### Data provided
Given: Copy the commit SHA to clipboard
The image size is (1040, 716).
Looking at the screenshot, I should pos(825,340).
...
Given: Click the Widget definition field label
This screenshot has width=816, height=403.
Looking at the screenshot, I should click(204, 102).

### Task item
Please state how many lines in the records above hold the word "Given", giving only the number.

### Solution to this task
2